Monday, February 19, 2018

Why are T&T police still short of staff?

Express editorial logo372

Mark Fraser

 Challenges posed to the T&T Police Service by surging crime, and deficiencies in leadership and organisation affecting the service remain at or near the top of the national agenda of concerns. It was the turn of the Parliament’s Joint Select Committee last week, however, to hear tales of woe about law enforcement at the local government level. 

That policing is or should be decentralised, in keeping with the needs and mandates of regions and municipalities, tends to be overlooked in the single focus on law enforcement in combat mode against crime everywhere. But the JSC, with Local Government Minister Marlene Coudray, a former San Fernando mayor, at the table, gained an earful about the hands-on difficulties of maintaining law and order and livability with resources inferior to those at the national level.

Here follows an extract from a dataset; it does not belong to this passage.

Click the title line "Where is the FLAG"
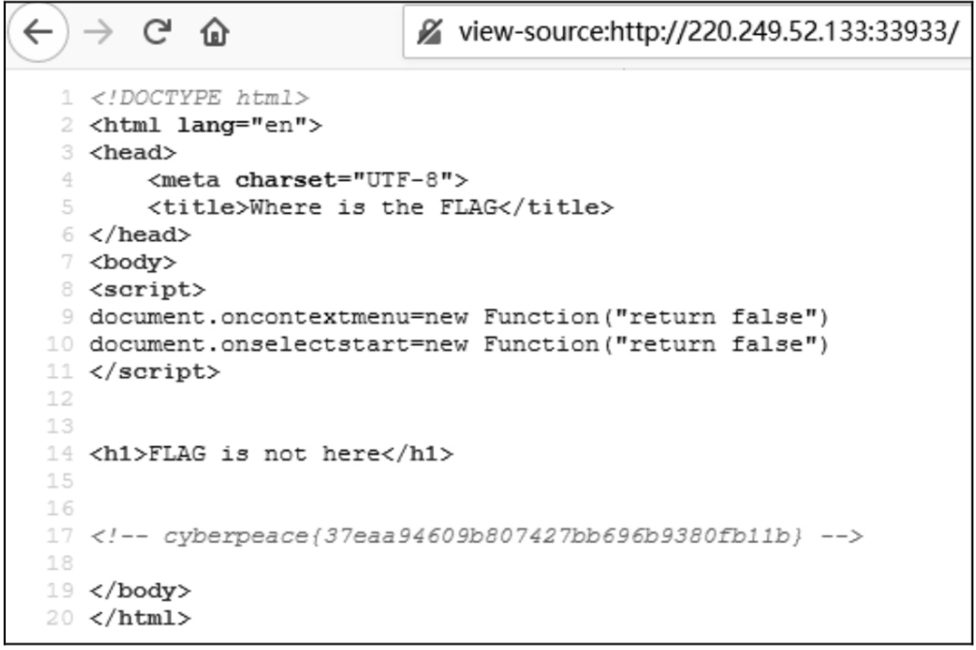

From a senior officer at the San Juan/Laventille Regional Corporation, the JSC learned that the mini-force under his command is far from equal to its assigned tasks. These include tasks of policing “hot spot” areas and providing guard escort for public utility teams which, in high-crime areas, need to be assured of adequate protection.

The local area police units are both under-supplied with protective gear, and seriously lacking in numbers of officers. Tunapuna, La Horquetta, Maloney, Arouca and Diego Martin were cited as seriously crime-troubled areas where regional corporation law enforcement falls far short of what is needed. 

The JSC’s encounter with local-authority law enforcers occasioned a revisit to a long and sore handicap applicable to the outfit with the national mandate to “protect and serve with pride”.  Since the local-area units, for want of resources, are not always able to respond in their own areas, they must depend on the TTPS for critical back-up and support.

It’s in this regard, as the JSC heard, that policing at every level falls down. For the national Police Service cannot always be relied upon to respond at times and in places where the local units, for lacking in numbers, call for help.

Staff shortages continue to bedevil the TTPS, despite serial initiatives at recruitment and training of officers.  The JSC also heard that local-area units cannot always depend on the TTPS for back-up support, because the national force is also short-staffed. 

Sheer inadequacy of numbers of officers, ineffectual management of human resources and equipment, including vehicles, hardly amount, however, to a new condition.

 The JSC, like the rest of the country, must be urgently querying exactly what is being done, on a consistent and measurable basis, to bring police numbers—at national and local levels—up to the required strength. Evidently, whatever is being done to boost the ranks of law enforcers, and to deploy them efficiently and effectively continues to fall painfully short of meeting both national and local need.